◆ Task objective ◆
Using the listing below, set down each line from the line containing "This screenshot has height=902, width=1227." through the line containing "Click the LOG IN link", both ends included, exactly and with nothing added.

◆ Dataset excerpts ◆
----
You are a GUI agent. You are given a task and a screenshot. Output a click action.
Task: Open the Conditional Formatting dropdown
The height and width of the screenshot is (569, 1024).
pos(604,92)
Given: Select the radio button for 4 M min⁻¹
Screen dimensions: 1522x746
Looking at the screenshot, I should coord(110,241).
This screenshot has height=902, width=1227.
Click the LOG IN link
----
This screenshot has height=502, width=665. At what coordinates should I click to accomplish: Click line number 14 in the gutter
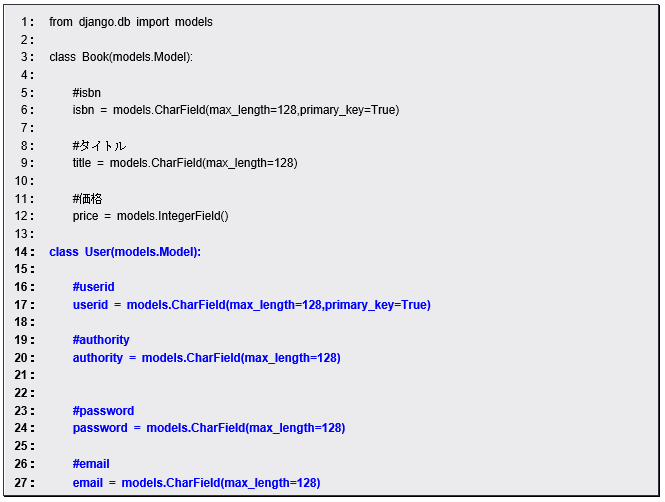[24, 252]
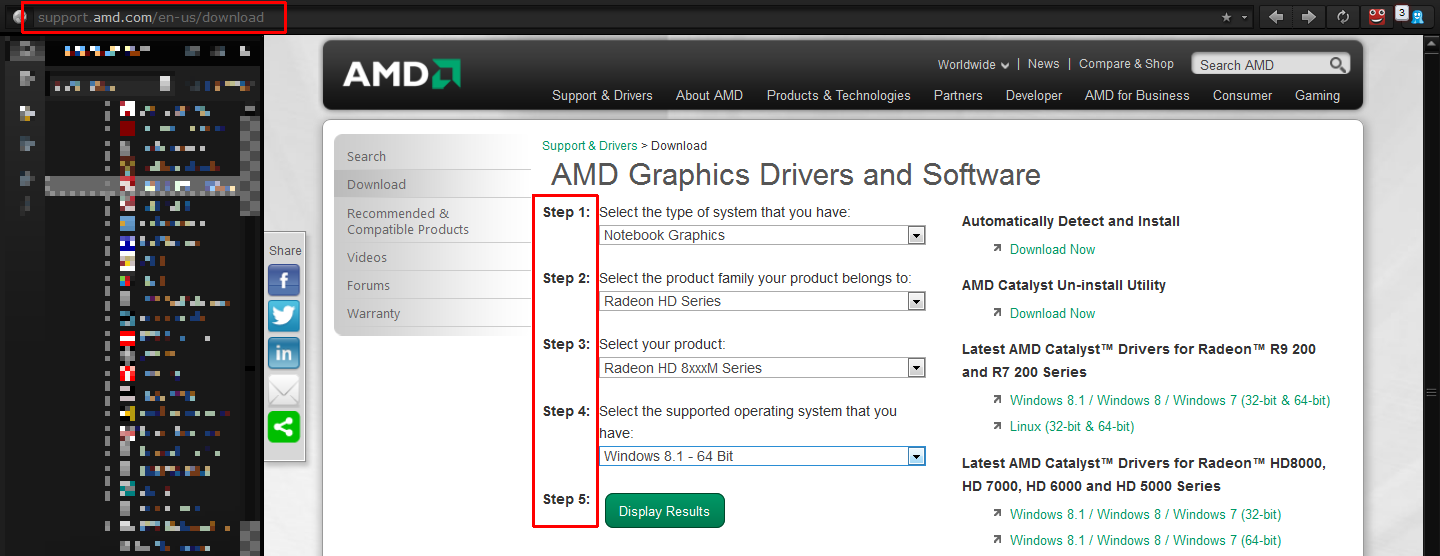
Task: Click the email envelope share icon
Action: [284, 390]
----
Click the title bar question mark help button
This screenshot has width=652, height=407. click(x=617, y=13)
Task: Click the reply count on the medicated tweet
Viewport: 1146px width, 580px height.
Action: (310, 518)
----
◆ Finished task ◆
This screenshot has height=902, width=1227.
Click the LOG IN link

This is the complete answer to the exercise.